About this task:
Determine the number of lines in the listing below where the string "menu" occurs; answer with the number alone.

◇ ◇ ◇ ◇ ◇

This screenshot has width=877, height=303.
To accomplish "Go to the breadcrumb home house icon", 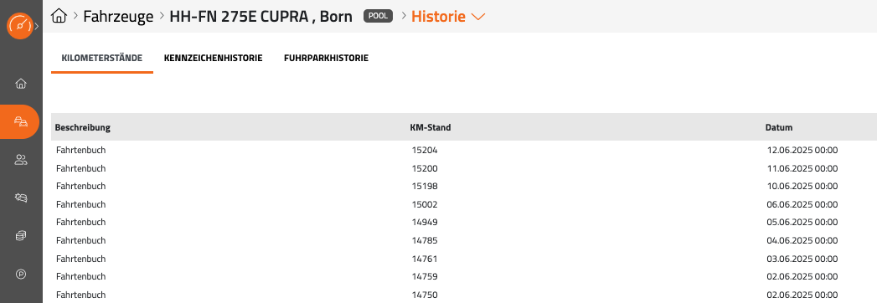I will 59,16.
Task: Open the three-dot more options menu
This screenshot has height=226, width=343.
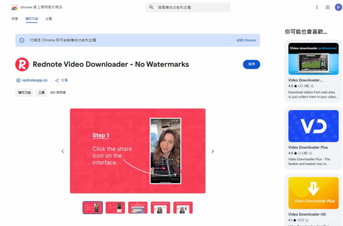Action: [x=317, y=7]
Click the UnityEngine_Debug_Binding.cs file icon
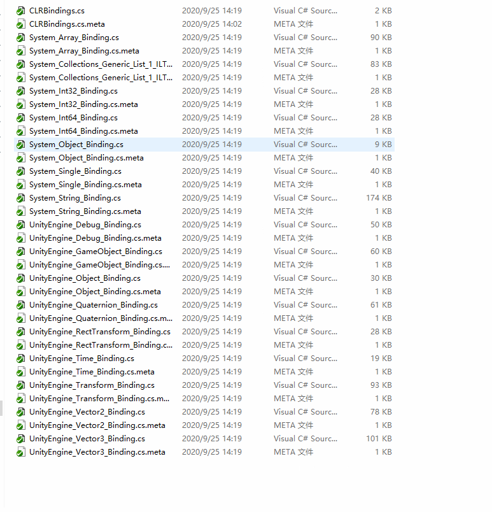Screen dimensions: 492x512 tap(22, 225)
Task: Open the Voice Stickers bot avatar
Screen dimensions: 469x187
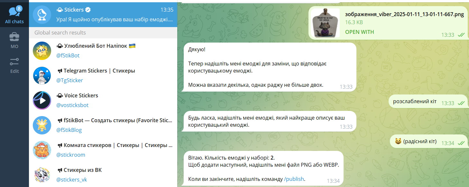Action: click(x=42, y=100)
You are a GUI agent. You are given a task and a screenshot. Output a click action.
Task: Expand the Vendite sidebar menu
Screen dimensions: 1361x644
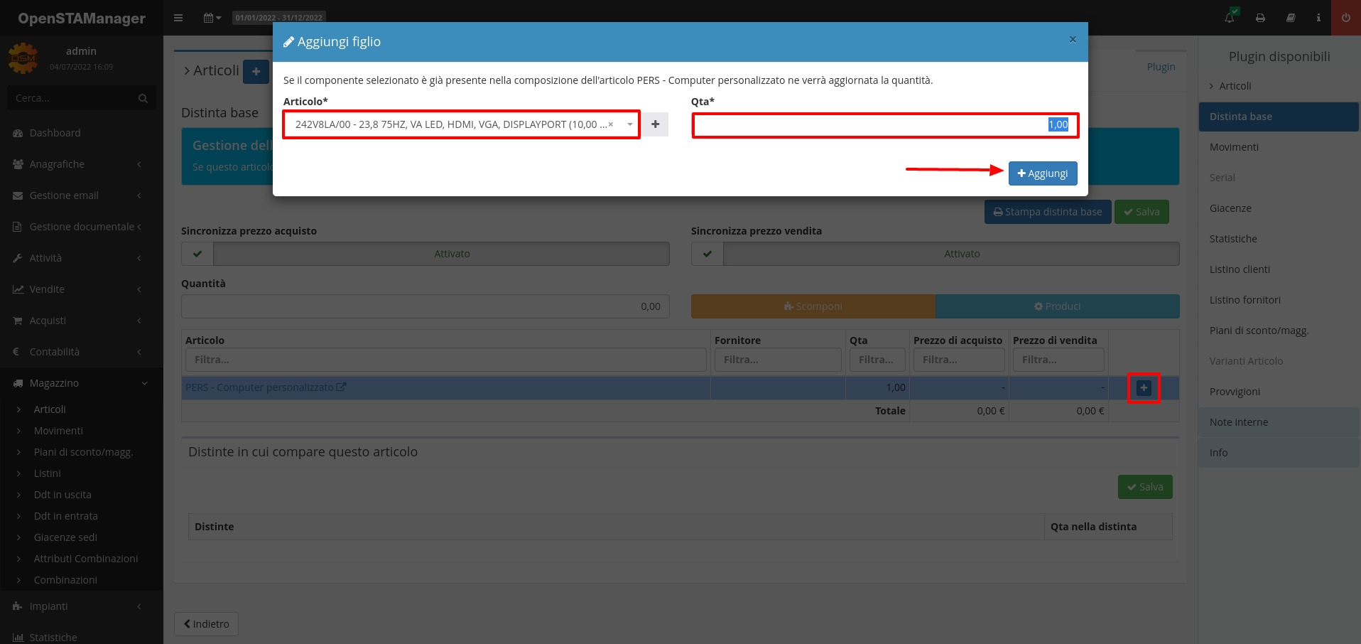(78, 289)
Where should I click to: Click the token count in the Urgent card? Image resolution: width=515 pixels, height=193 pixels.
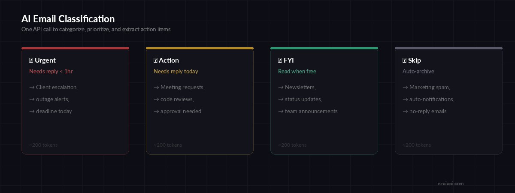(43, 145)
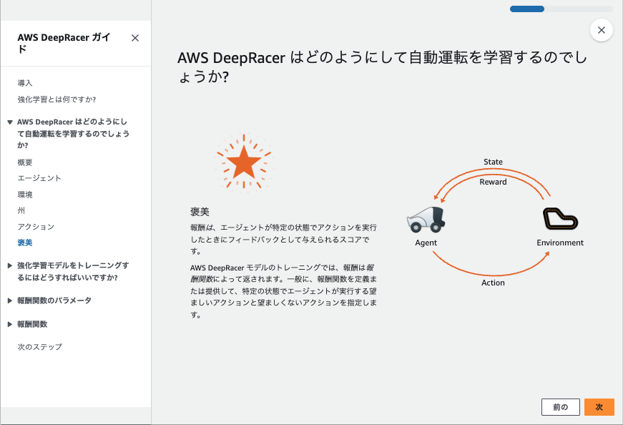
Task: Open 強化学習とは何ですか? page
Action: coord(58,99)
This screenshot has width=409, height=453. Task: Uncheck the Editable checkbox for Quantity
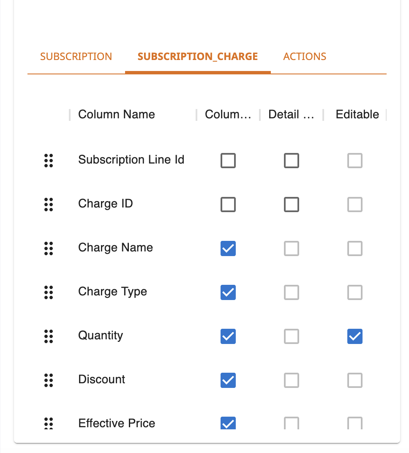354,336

◇ ◇ ◇ ◇ ◇

Reply:
2